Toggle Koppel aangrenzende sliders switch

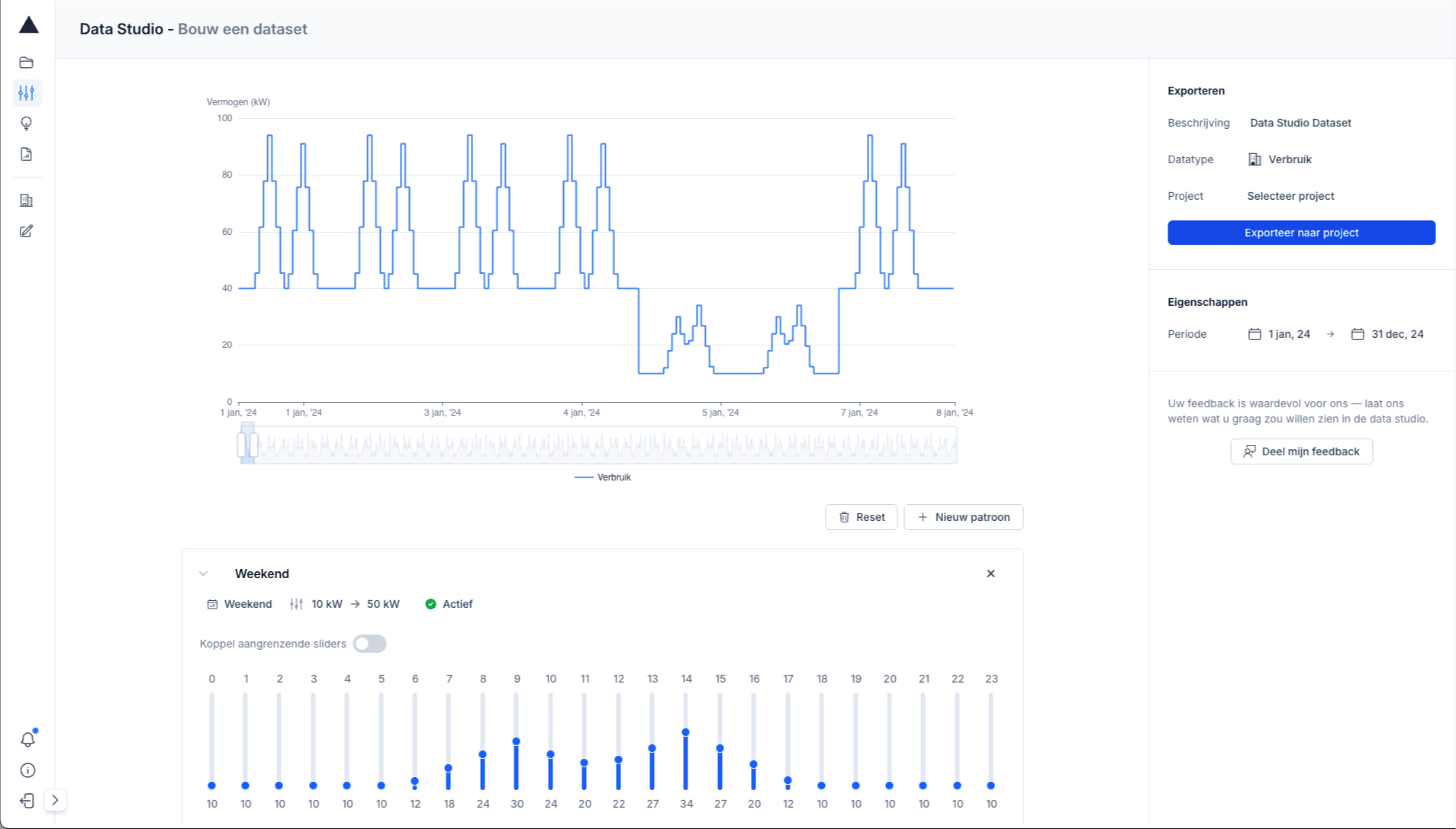click(x=369, y=644)

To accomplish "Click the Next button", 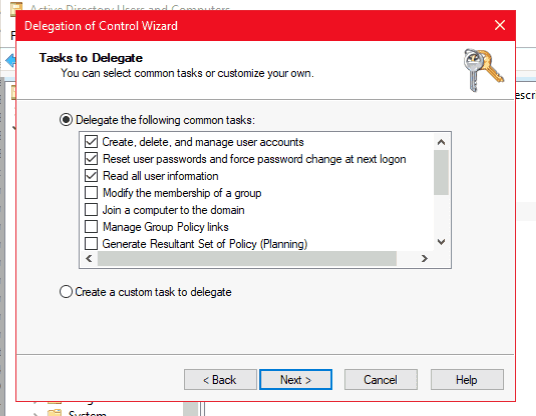I will (x=296, y=379).
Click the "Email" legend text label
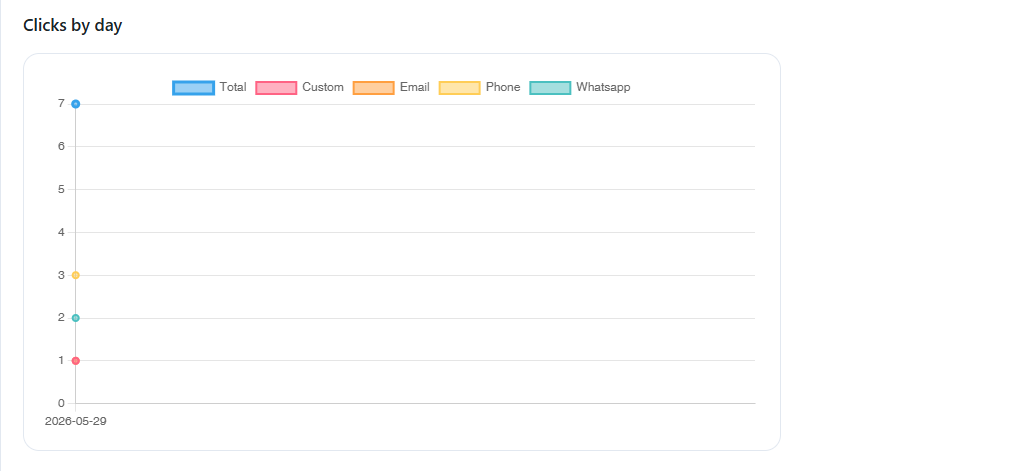Image resolution: width=1014 pixels, height=471 pixels. coord(415,87)
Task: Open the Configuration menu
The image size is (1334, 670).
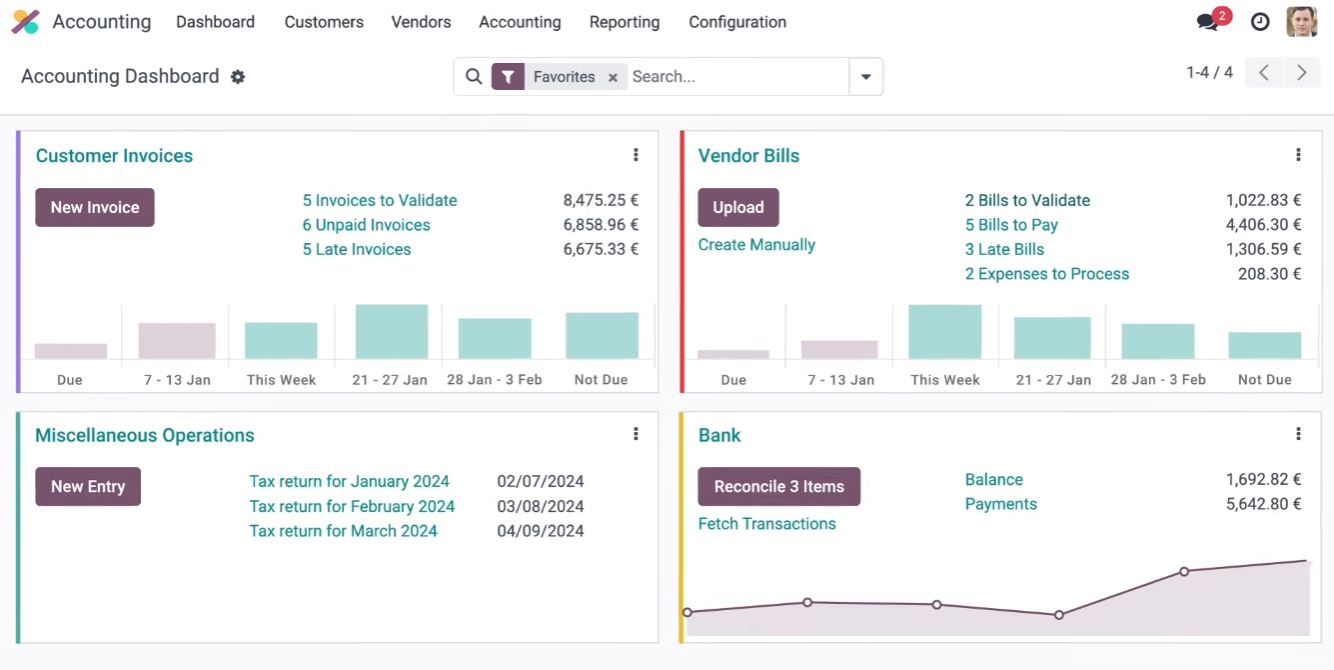Action: click(737, 22)
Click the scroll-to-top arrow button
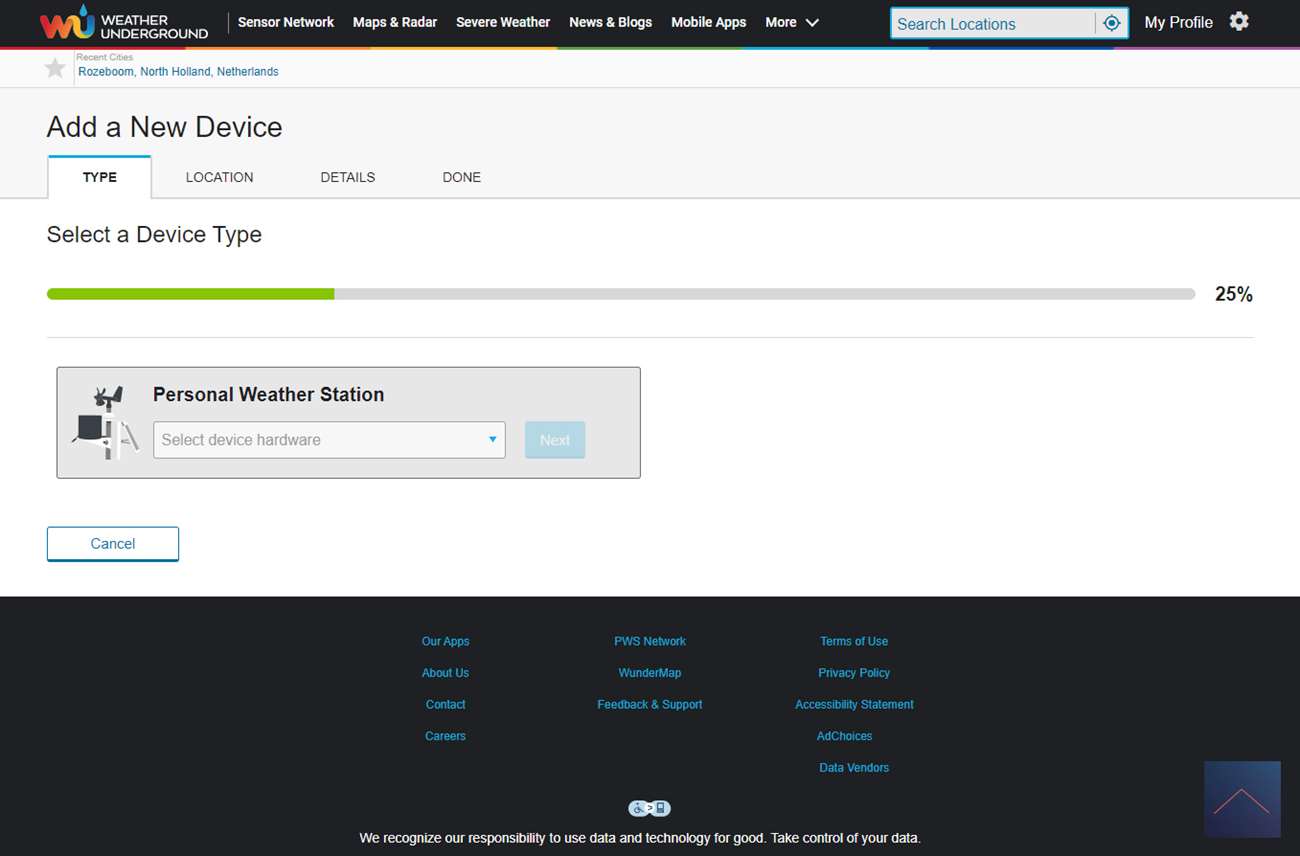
================
- TASK
Only the lines from the one containing "The image size is (1334, 670)." through the end of the records should be copied, exactly and with both ends included; the pictures should not.

- SOLUTION FOR THIS TASK
The image size is (1334, 670).
Action: click(737, 22)
Click the scroll-to-top arrow button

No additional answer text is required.